**About this exercise:** Copy out the material in full. Leave every line as it is.

── Exercise inputs ──

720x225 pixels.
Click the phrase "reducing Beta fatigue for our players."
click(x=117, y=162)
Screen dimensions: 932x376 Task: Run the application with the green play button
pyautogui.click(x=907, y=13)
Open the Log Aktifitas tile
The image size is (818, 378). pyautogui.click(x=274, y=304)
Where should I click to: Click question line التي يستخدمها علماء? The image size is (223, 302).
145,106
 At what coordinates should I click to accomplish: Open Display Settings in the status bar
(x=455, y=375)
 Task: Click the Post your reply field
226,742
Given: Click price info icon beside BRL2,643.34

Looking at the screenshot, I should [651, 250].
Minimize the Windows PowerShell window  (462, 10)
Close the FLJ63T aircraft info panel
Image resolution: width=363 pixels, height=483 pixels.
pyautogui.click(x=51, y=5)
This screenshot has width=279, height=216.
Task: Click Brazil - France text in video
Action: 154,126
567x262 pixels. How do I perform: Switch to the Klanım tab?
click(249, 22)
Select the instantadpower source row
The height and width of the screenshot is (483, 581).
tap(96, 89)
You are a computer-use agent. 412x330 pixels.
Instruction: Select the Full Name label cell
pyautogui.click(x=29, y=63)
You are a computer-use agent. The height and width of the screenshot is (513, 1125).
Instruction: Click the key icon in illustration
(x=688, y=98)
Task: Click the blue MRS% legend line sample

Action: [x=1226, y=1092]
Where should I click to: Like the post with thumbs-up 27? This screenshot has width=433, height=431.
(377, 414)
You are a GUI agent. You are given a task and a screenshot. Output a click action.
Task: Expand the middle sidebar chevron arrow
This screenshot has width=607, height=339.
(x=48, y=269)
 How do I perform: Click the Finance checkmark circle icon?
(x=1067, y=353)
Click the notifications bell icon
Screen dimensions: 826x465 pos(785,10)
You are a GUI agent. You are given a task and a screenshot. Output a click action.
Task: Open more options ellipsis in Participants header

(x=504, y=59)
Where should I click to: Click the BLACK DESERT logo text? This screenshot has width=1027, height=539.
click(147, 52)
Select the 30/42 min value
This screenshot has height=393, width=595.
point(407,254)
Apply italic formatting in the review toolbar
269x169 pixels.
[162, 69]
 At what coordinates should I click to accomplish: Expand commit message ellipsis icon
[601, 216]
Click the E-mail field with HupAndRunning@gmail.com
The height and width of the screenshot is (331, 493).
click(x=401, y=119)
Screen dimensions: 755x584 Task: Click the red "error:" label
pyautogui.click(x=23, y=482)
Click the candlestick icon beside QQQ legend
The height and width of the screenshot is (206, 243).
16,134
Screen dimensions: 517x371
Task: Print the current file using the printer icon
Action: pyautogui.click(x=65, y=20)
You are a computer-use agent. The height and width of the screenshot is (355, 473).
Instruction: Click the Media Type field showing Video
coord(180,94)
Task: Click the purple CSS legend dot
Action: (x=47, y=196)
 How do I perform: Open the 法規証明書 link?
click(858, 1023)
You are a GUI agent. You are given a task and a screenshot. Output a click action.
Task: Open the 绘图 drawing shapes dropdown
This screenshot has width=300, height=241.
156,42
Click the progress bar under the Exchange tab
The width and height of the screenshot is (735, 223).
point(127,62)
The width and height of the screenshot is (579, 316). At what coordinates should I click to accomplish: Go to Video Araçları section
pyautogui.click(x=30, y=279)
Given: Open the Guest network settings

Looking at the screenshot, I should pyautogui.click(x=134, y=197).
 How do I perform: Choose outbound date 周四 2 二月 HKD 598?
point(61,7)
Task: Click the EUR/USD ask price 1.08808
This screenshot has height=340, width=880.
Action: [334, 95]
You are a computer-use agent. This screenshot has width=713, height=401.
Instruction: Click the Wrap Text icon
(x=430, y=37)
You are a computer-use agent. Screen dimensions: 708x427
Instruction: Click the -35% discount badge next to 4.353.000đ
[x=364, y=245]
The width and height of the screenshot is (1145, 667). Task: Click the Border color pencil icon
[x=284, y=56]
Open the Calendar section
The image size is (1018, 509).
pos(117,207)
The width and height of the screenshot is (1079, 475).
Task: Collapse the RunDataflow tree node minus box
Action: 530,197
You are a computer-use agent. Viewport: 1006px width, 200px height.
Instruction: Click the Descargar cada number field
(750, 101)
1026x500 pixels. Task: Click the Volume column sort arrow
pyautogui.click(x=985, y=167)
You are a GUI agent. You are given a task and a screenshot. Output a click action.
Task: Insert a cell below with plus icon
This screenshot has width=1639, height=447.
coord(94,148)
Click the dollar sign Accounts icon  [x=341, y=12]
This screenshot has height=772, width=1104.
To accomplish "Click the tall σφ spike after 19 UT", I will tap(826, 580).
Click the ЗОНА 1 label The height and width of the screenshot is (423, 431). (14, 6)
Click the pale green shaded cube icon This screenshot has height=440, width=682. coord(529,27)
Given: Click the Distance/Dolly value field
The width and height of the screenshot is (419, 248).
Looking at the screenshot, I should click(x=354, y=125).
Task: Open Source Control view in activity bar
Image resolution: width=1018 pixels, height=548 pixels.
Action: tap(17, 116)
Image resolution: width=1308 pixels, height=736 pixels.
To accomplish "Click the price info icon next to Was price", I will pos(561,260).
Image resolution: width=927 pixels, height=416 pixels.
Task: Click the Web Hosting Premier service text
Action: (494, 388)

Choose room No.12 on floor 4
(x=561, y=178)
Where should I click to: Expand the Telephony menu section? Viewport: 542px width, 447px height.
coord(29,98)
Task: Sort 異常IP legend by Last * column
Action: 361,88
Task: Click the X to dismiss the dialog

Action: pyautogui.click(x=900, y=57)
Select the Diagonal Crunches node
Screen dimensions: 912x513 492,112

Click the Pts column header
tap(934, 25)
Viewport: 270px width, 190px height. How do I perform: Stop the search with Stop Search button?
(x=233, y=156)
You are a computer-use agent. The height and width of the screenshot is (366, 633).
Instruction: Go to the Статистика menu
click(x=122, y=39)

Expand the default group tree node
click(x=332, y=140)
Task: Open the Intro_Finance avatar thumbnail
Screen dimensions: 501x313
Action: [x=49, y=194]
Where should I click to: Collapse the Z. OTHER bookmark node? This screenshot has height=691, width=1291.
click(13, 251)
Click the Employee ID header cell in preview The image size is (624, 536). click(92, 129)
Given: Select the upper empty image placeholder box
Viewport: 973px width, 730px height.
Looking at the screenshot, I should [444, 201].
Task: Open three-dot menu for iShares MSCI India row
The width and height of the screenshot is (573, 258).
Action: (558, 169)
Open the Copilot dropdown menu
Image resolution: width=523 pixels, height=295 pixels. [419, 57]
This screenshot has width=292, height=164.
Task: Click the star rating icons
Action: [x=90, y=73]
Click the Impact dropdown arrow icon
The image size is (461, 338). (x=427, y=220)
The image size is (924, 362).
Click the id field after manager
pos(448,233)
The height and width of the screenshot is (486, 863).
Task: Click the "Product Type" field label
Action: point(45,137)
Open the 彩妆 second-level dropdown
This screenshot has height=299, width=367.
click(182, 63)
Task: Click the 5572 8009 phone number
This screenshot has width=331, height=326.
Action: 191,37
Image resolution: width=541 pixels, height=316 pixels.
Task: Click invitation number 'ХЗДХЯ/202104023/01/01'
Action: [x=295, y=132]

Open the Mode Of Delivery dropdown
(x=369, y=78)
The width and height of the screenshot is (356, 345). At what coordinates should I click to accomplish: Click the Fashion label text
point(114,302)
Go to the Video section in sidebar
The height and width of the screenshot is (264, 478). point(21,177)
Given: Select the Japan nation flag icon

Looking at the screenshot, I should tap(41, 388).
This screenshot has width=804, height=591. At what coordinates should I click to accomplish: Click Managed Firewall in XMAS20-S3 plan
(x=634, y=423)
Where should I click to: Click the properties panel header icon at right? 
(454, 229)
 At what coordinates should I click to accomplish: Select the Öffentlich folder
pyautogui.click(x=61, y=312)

───

**Reply:**
720x225 pixels.
Click the phrase "reducing Beta fatigue for our players."
click(x=117, y=162)
Screen dimensions: 932x376 Task: Run the application with the green play button
pyautogui.click(x=907, y=13)
Open the Log Aktifitas tile
The image size is (818, 378). pyautogui.click(x=274, y=304)
Where should I click to: Click question line التي يستخدمها علماء? The image size is (223, 302).
145,106
 At what coordinates should I click to accomplish: Open Display Settings in the status bar
(x=455, y=375)
 Task: Click the Post your reply field
226,742
Given: Click price info icon beside BRL2,643.34

Looking at the screenshot, I should [651, 250].
Minimize the Windows PowerShell window  (462, 10)
Close the FLJ63T aircraft info panel
Image resolution: width=363 pixels, height=483 pixels.
pyautogui.click(x=51, y=5)
This screenshot has width=279, height=216.
Task: Click Brazil - France text in video
Action: 154,126
567x262 pixels. How do I perform: Switch to the Klanım tab?
click(249, 22)
Select the instantadpower source row
The height and width of the screenshot is (483, 581).
tap(96, 89)
You are a computer-use agent. 412x330 pixels.
Instruction: Select the Full Name label cell
pyautogui.click(x=29, y=63)
You are a computer-use agent. The height and width of the screenshot is (513, 1125).
Instruction: Click the key icon in illustration
(x=688, y=98)
Task: Click the blue MRS% legend line sample

Action: [x=1226, y=1092]
Where should I click to: Like the post with thumbs-up 27? This screenshot has width=433, height=431.
(377, 414)
You are a GUI agent. You are given a task and a screenshot. Output a click action.
Task: Expand the middle sidebar chevron arrow
This screenshot has width=607, height=339.
(x=48, y=269)
 How do I perform: Click the Finance checkmark circle icon?
(x=1067, y=353)
Click the notifications bell icon
Screen dimensions: 826x465 pos(785,10)
You are a GUI agent. You are given a task and a screenshot. Output a click action.
Task: Open more options ellipsis in Participants header

(x=504, y=59)
Where should I click to: Click the BLACK DESERT logo text? This screenshot has width=1027, height=539.
click(147, 52)
Select the 30/42 min value
This screenshot has height=393, width=595.
point(407,254)
Apply italic formatting in the review toolbar
269x169 pixels.
[162, 69]
 At what coordinates should I click to accomplish: Expand commit message ellipsis icon
[601, 216]
Click the E-mail field with HupAndRunning@gmail.com
The height and width of the screenshot is (331, 493).
click(x=401, y=119)
Screen dimensions: 755x584 Task: Click the red "error:" label
pyautogui.click(x=23, y=482)
Click the candlestick icon beside QQQ legend
The height and width of the screenshot is (206, 243).
16,134
Screen dimensions: 517x371
Task: Print the current file using the printer icon
Action: pyautogui.click(x=65, y=20)
You are a computer-use agent. The height and width of the screenshot is (355, 473).
Instruction: Click the Media Type field showing Video
coord(180,94)
Task: Click the purple CSS legend dot
Action: (x=47, y=196)
 How do I perform: Open the 法規証明書 link?
click(858, 1023)
You are a GUI agent. You are given a task and a screenshot. Output a click action.
Task: Open the 绘图 drawing shapes dropdown
This screenshot has width=300, height=241.
156,42
Click the progress bar under the Exchange tab
The width and height of the screenshot is (735, 223).
point(127,62)
The width and height of the screenshot is (579, 316). At what coordinates should I click to accomplish: Go to Video Araçları section
pyautogui.click(x=30, y=279)
Given: Open the Guest network settings

Looking at the screenshot, I should pyautogui.click(x=134, y=197).
 How do I perform: Choose outbound date 周四 2 二月 HKD 598?
point(61,7)
Task: Click the EUR/USD ask price 1.08808
This screenshot has height=340, width=880.
Action: [334, 95]
You are a computer-use agent. This screenshot has width=713, height=401.
Instruction: Click the Wrap Text icon
(x=430, y=37)
You are a computer-use agent. Screen dimensions: 708x427
Instruction: Click the -35% discount badge next to 4.353.000đ
[x=364, y=245]
The width and height of the screenshot is (1145, 667). Task: Click the Border color pencil icon
[x=284, y=56]
Open the Calendar section
The image size is (1018, 509).
pos(117,207)
The width and height of the screenshot is (1079, 475).
Task: Collapse the RunDataflow tree node minus box
Action: 530,197
You are a computer-use agent. Viewport: 1006px width, 200px height.
Instruction: Click the Descargar cada number field
(750, 101)
1026x500 pixels. Task: Click the Volume column sort arrow
pyautogui.click(x=985, y=167)
You are a GUI agent. You are given a task and a screenshot. Output a click action.
Task: Insert a cell below with plus icon
This screenshot has width=1639, height=447.
coord(94,148)
Click the dollar sign Accounts icon  [x=341, y=12]
This screenshot has height=772, width=1104.
To accomplish "Click the tall σφ spike after 19 UT", I will tap(826, 580).
Click the ЗОНА 1 label The height and width of the screenshot is (423, 431). (14, 6)
Click the pale green shaded cube icon This screenshot has height=440, width=682. coord(529,27)
Given: Click the Distance/Dolly value field
The width and height of the screenshot is (419, 248).
Looking at the screenshot, I should click(x=354, y=125).
Task: Open Source Control view in activity bar
Image resolution: width=1018 pixels, height=548 pixels.
Action: tap(17, 116)
Image resolution: width=1308 pixels, height=736 pixels.
To accomplish "Click the price info icon next to Was price", I will pos(561,260).
Image resolution: width=927 pixels, height=416 pixels.
Task: Click the Web Hosting Premier service text
Action: (494, 388)

Choose room No.12 on floor 4
(x=561, y=178)
Where should I click to: Expand the Telephony menu section? Viewport: 542px width, 447px height.
coord(29,98)
Task: Sort 異常IP legend by Last * column
Action: 361,88
Task: Click the X to dismiss the dialog

Action: pyautogui.click(x=900, y=57)
Select the Diagonal Crunches node
Screen dimensions: 912x513 492,112

Click the Pts column header
tap(934, 25)
Viewport: 270px width, 190px height. How do I perform: Stop the search with Stop Search button?
(x=233, y=156)
You are a computer-use agent. The height and width of the screenshot is (366, 633).
Instruction: Go to the Статистика menu
click(x=122, y=39)

Expand the default group tree node
click(x=332, y=140)
Task: Open the Intro_Finance avatar thumbnail
Screen dimensions: 501x313
Action: [x=49, y=194]
Where should I click to: Collapse the Z. OTHER bookmark node? This screenshot has height=691, width=1291.
click(13, 251)
Click the Employee ID header cell in preview The image size is (624, 536). click(92, 129)
Given: Select the upper empty image placeholder box
Viewport: 973px width, 730px height.
Looking at the screenshot, I should [444, 201].
Task: Open three-dot menu for iShares MSCI India row
The width and height of the screenshot is (573, 258).
Action: (558, 169)
Open the Copilot dropdown menu
Image resolution: width=523 pixels, height=295 pixels. [419, 57]
This screenshot has width=292, height=164.
Task: Click the star rating icons
Action: [x=90, y=73]
Click the Impact dropdown arrow icon
The image size is (461, 338). (x=427, y=220)
The image size is (924, 362).
Click the id field after manager
pos(448,233)
The height and width of the screenshot is (486, 863).
Task: Click the "Product Type" field label
Action: point(45,137)
Open the 彩妆 second-level dropdown
This screenshot has height=299, width=367.
click(182, 63)
Task: Click the 5572 8009 phone number
This screenshot has width=331, height=326.
Action: 191,37
Image resolution: width=541 pixels, height=316 pixels.
Task: Click invitation number 'ХЗДХЯ/202104023/01/01'
Action: [x=295, y=132]

Open the Mode Of Delivery dropdown
(x=369, y=78)
The width and height of the screenshot is (356, 345). At what coordinates should I click to accomplish: Click the Fashion label text
point(114,302)
Go to the Video section in sidebar
The height and width of the screenshot is (264, 478). point(21,177)
Given: Select the Japan nation flag icon

Looking at the screenshot, I should tap(41, 388).
This screenshot has width=804, height=591. At what coordinates should I click to accomplish: Click Managed Firewall in XMAS20-S3 plan
(x=634, y=423)
Where should I click to: Click the properties panel header icon at right? 
(454, 229)
 At what coordinates should I click to accomplish: Select the Öffentlich folder
pyautogui.click(x=61, y=312)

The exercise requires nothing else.